Lightning-AI / pytorch-lightning

Pretrain, finetune ANY AI model of ANY size on multiple GPUs, TPUs with zero code changes.
https://lightning.ai
Apache License 2.0
28.2k stars 3.37k forks source link

`configure_optimizers` in LightningCLI doesn't work in distributed mode #16489

Open stevenmanton opened 1 year ago

stevenmanton commented 1 year ago

Bug description

LightningCLI provides a way to override a model's configure_optimizers method. You can do this as a subclass or through the configuration. This works well on the CPU and if there's a single GPU, but it seems to fail for multiple GPUs. That is, it seems that the parameters provided in the configuration aren't actually used in distributed mode.

How to reproduce the bug

Because logging the optimizer is tricky in distributed mode, one easy way to test is to remove the configure_optimizers method from the model. Since LightningCLI.configure_optimizers overrides this method, you can actually do this. However, since it fails in distributed mode, you'll get an error.

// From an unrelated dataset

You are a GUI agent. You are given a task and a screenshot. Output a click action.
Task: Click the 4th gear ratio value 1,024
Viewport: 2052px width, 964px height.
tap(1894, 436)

For example, with the following script:

# dummy.py
from pytorch_lightning.demos.boring_classes import BoringModel, BoringDataModule
from pytorch_lightning.cli import LightningCLI

del BoringModel.configure_optimizers

if __name__ == "__main__":

    cli = LightningCLI(BoringModel, BoringDataModule, trainer_defaults={
        "max_steps": 1,
        "accelerator": "gpu",
    })

You can run:

python src/product_dna/_antonstv/train/dummy.py fit --optimizer=Adam --trainer.devices=1

and the script will complete. But if you run

python src/product_dna/_antonstv/train/dummy.py fit --optimizer=Adam --trainer.devices=2

then you'll get an exception.

Error messages and logs

Traceback (most recent call last):
  File "src/product_dna/_antonstv/train/dummy.py", line 8, in <module>
    cli = LightningCLI(
  File "/home/antonstv/miniconda3/envs/pdna/lib/python3.8/site-packages/pytorch_lightning/cli.py", line 358, in __init__
    self._run_subcommand(self.subcommand)
  File "/home/antonstv/miniconda3/envs/pdna/lib/python3.8/site-packages/pytorch_lightning/cli.py", line 670, in _run_subcommand
    fn(**fn_kwargs)
  File "/home/antonstv/miniconda3/envs/pdna/lib/python3.8/site-packages/pytorch_lightning/trainer/trainer.py", line 608, in fit
    call._call_and_handle_interrupt(
  File "/home/antonstv/miniconda3/envs/pdna/lib/python3.8/site-packages/pytorch_lightning/trainer/call.py", line 36, in _call_and_handle_interrupt
    return trainer.strategy.launcher.launch(trainer_fn, *args, trainer=trainer, **kwargs)
  File "/home/antonstv/miniconda3/envs/pdna/lib/python3.8/site-packages/pytorch_lightning/strategies/launchers/multiprocessing.py", line 113, in launch
    mp.start_processes(
  File "/home/antonstv/miniconda3/envs/pdna/lib/python3.8/site-packages/torch/multiprocessing/spawn.py", line 198, in start_processes
    while not context.join():
  File "/home/antonstv/miniconda3/envs/pdna/lib/python3.8/site-packages/torch/multiprocessing/spawn.py", line 160, in join
    raise ProcessRaisedException(msg, error_index, failed_process.pid)
torch.multiprocessing.spawn.ProcessRaisedException:

-- Process 0 terminated with the following error:
Traceback (most recent call last):
  File "/home/antonstv/miniconda3/envs/pdna/lib/python3.8/site-packages/torch/multiprocessing/spawn.py", line 69, in _wrap
    fn(i, *args)
  File "/home/antonstv/miniconda3/envs/pdna/lib/python3.8/site-packages/pytorch_lightning/strategies/launchers/multiprocessing.py", line 139, in _wrapping_function
    results = function(*args, **kwargs)
  File "/home/antonstv/miniconda3/envs/pdna/lib/python3.8/site-packages/pytorch_lightning/trainer/trainer.py", line 650, in _fit_impl
    self._run(model, ckpt_path=self.ckpt_path)
  File "/home/antonstv/miniconda3/envs/pdna/lib/python3.8/site-packages/pytorch_lightning/trainer/trainer.py", line 1029, in _run
    verify_loop_configurations(self)
  File "/home/antonstv/miniconda3/envs/pdna/lib/python3.8/site-packages/pytorch_lightning/trainer/configuration_validator.py", line 41, in verify_loop_configurations
    __verify_train_val_loop_configuration(trainer, model)
  File "/home/antonstv/miniconda3/envs/pdna/lib/python3.8/site-packages/pytorch_lightning/trainer/configuration_validator.py", line 80, in __verify_train_val_loop_configuration
    raise MisconfigurationException(
lightning_fabric.utilities.exceptions.MisconfigurationException: No `configure_optimizers()` method defined. Lightning `Trainer` expects as minimum a `training_step()`, `train_dataloader()` and `configure_optimizers()` to be defined.

Environment

More info

This error took me a really long time to track down. Even if there's not an easy fix, it would be great to throw a warning.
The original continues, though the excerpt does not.